In 2000, two years before he died, he was named a 'living legend' by the United States Library of Congress in recognition of his contribution to science and his extensive and brilliant writings, which found a mass popular audience. Much of this writing is about the history of his subject, palaeontology, but, as this new collection emphasises, he could range widely, from the land snail to baseball, from religion to the nature of history, though always with an evolutionary slant and a plug for Darwin wherever possible. He thought Darwin's great achievement was not only in evolutionary theory but in suggesting how history can be approached in a scientific manner.

He was, naturally, against creationism. But he regarded religion and science as much less hostile to each other than is commonly assumed. As opposed to incompatible versions of history and meaning Gould referred to them as non-overlapping 'magisteria', each inhabiting a major mansion of human life. Creationism for him was merely a particular theological doctrine. It was dogmatism and intolerance which he regarded as the enemy. No scientific theory, he claimed, can pose any real threat to religion.

### Exercise tasks
**1.** In the passage about Gould, what year did the United States Library of Congress name him a 'living legend'?
**2.** Pick up the passage about Gould after its last sentence and keep writing.
You won't need the lines that come after this passage.

### Supplied records
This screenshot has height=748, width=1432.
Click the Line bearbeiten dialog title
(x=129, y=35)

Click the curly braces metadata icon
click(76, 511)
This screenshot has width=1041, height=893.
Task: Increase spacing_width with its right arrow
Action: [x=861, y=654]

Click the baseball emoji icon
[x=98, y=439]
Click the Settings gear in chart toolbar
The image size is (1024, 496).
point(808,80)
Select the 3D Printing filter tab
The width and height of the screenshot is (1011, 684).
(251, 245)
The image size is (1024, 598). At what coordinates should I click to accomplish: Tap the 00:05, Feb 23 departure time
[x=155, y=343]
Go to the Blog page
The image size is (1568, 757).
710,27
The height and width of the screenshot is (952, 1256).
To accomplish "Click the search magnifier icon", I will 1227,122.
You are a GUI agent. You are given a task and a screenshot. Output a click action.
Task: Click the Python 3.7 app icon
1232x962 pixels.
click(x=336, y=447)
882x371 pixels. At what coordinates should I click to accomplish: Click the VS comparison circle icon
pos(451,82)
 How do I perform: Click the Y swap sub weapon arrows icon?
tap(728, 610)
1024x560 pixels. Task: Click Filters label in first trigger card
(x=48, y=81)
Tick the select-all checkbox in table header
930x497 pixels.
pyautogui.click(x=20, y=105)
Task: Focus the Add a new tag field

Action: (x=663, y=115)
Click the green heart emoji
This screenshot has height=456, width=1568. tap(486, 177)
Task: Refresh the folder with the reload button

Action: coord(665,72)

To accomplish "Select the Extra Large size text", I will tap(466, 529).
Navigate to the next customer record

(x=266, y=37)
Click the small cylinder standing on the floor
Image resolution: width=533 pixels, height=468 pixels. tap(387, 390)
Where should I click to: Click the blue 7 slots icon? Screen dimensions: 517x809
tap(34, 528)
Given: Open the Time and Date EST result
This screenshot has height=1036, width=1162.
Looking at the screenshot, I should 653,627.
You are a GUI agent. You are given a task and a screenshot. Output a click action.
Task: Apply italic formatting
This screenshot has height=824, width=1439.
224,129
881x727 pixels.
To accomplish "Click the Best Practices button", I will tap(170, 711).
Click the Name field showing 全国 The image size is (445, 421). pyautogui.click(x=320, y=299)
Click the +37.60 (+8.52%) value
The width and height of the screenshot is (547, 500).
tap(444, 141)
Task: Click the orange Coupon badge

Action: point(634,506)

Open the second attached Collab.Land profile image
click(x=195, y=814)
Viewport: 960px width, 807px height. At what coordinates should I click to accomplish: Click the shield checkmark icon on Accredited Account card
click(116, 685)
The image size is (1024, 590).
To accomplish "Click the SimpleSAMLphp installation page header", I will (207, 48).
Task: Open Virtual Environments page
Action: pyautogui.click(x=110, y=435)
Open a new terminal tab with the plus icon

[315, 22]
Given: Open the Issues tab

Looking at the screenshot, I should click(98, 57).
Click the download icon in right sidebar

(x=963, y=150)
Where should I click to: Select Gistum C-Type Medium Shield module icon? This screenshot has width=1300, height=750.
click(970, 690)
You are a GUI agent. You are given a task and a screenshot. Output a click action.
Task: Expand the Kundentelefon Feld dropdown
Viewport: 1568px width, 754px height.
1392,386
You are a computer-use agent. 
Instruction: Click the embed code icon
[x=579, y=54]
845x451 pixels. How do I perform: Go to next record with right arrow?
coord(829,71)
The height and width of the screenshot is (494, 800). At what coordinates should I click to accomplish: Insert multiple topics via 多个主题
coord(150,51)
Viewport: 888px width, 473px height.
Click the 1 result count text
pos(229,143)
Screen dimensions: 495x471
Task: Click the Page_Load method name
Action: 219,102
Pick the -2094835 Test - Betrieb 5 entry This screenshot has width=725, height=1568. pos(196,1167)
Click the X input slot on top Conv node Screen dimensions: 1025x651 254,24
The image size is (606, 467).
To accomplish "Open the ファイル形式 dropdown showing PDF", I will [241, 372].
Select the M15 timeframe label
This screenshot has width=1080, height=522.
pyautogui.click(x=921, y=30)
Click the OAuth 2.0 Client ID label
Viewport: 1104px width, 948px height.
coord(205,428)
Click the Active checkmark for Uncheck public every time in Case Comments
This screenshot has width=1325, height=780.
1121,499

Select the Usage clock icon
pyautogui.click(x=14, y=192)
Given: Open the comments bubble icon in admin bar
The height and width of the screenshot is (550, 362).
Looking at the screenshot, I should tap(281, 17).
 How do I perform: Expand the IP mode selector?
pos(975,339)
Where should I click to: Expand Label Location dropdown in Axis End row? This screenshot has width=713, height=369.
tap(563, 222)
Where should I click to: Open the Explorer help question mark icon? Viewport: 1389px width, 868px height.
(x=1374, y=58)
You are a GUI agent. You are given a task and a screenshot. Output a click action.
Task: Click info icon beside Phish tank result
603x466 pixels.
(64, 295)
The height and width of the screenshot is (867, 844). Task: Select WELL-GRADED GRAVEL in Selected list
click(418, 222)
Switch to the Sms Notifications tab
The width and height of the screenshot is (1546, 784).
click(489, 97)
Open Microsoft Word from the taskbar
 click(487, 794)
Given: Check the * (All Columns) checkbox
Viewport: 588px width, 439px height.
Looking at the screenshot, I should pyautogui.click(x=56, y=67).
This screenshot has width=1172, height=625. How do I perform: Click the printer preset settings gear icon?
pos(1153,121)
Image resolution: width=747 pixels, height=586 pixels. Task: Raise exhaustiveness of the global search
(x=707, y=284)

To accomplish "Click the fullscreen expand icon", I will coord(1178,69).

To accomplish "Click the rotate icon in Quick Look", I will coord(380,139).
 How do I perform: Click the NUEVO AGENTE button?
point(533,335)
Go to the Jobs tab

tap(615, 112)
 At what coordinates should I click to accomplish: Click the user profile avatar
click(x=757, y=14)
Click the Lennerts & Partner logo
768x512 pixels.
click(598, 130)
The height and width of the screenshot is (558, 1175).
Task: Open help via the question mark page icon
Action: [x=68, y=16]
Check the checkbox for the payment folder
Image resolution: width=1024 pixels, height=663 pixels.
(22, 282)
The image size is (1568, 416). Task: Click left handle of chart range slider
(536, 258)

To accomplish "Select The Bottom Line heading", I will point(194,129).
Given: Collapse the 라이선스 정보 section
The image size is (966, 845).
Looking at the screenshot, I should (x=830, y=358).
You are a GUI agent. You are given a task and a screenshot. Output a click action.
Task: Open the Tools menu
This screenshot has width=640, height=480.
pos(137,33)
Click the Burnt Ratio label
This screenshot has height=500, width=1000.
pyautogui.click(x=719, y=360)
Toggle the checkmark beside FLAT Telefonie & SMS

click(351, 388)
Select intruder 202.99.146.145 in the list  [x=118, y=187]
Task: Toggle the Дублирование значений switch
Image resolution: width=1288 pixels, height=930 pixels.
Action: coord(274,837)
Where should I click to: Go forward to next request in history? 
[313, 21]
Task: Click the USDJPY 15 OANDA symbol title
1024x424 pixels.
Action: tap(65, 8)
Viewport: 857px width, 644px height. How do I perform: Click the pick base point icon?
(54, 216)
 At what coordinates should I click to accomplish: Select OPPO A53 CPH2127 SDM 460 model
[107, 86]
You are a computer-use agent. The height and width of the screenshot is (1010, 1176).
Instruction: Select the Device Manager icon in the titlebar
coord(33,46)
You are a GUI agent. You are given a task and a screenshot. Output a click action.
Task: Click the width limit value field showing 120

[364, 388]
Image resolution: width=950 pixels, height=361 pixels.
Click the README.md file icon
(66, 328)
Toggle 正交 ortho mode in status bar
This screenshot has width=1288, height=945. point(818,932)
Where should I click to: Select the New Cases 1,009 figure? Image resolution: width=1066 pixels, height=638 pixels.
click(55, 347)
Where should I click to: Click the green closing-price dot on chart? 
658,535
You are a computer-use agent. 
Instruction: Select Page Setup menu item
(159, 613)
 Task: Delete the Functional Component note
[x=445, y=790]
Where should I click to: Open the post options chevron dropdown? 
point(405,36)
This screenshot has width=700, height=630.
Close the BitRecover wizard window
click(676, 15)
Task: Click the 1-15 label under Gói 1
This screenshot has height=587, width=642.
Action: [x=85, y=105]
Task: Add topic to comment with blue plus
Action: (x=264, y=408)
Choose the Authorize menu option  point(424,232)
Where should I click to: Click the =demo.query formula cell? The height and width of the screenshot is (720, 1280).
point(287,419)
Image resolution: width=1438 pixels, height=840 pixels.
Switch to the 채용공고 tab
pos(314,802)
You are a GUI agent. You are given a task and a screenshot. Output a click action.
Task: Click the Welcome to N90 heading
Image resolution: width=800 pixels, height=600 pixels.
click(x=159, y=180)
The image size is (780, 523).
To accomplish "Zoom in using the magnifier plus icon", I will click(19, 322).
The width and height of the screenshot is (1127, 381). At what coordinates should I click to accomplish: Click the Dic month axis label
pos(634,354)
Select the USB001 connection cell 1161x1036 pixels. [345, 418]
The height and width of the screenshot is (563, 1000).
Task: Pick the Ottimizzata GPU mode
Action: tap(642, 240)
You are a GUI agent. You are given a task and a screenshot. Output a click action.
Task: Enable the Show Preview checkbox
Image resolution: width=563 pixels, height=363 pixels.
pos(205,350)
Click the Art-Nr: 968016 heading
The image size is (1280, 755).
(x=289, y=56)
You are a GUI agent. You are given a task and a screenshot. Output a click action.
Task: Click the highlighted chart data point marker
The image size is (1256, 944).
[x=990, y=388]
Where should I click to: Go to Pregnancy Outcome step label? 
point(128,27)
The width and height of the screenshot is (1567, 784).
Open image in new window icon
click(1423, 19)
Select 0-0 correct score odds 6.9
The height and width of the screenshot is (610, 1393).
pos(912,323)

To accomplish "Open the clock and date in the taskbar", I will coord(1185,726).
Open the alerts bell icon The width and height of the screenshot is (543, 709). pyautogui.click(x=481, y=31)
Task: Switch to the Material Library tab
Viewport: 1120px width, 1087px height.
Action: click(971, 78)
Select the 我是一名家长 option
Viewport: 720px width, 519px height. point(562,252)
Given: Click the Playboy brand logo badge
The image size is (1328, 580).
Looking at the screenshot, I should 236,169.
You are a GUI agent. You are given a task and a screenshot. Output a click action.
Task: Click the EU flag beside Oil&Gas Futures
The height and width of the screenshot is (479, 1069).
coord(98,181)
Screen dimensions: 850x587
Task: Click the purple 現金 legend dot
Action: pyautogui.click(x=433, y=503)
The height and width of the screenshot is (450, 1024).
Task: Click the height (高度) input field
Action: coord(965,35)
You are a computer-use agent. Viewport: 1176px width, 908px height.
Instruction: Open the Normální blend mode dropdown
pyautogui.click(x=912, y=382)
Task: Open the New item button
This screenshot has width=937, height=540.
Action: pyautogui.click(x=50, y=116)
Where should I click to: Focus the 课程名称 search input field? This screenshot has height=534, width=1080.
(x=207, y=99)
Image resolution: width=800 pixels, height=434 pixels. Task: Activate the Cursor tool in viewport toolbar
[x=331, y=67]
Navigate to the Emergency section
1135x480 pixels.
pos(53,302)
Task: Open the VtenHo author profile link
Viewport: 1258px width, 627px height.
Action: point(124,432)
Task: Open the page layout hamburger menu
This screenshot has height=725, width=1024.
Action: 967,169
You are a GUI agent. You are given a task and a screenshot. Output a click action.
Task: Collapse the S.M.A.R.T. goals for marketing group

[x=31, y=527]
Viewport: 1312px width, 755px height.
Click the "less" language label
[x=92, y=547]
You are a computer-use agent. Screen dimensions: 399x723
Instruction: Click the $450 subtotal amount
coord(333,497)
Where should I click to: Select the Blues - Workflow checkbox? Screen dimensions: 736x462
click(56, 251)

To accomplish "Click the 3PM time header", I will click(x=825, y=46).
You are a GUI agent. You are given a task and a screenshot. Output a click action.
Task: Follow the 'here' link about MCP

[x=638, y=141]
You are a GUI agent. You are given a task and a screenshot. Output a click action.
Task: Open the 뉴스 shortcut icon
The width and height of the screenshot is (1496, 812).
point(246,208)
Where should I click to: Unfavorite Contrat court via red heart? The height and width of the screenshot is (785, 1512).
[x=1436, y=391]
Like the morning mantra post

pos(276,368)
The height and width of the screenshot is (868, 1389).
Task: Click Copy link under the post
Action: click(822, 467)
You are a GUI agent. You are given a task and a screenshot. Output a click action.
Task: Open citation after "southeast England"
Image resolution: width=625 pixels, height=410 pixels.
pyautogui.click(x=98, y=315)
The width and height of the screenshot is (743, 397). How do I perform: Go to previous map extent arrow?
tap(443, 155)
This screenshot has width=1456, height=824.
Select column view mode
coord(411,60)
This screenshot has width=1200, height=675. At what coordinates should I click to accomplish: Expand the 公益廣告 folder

### Response list
**1.** 2000

**2.**
Gould did not want to try and explain everything about the evolution of organisms in terms of natural selection, and was critical of what he sees as Daniel Dennett's 'evolutionary fundamentalism'. He also viewed evolutionary psychology with a critical eye – for example the purported evolutionary basis for different behaviours of males and females. Nevertheless he did suggest that the traits that lead to modern genocide, like tribalism and xenophobia, arose in evolution because they enhanced survival in tiny non-technological societies based on kinship.

The origin of life itself – cells – remains an unsolved problem, and a (minor) problem with the book. Bacteria probably evolved some four billion years ago and Gould regarded all life from the beginning as 'the age of bacteria'. Bacteria evolved into the more complex cells that make up our bodies a billion or so years ago. One of the few disagreements I have with Gould is the lack of sufficient attention he gave to cells and genes and how plants and animals can develop from a single cell, the egg. Evolution of form is due to genes changing how cells behave during the development of the embryo. We are nothing more than a society of cells. Gould, however, disagreed with Richard Dawkins, who has argued that genes are the only true causal agents in evolution. Gould, by contrast, believed that causality operates only at the level of organisms. Maybe so, though I'm not convinced. But, from the perspective of an evolutionary scientist if not of a lay reader, genes and cells still have too limited a role in Gould's thinking, and the pieces collected here.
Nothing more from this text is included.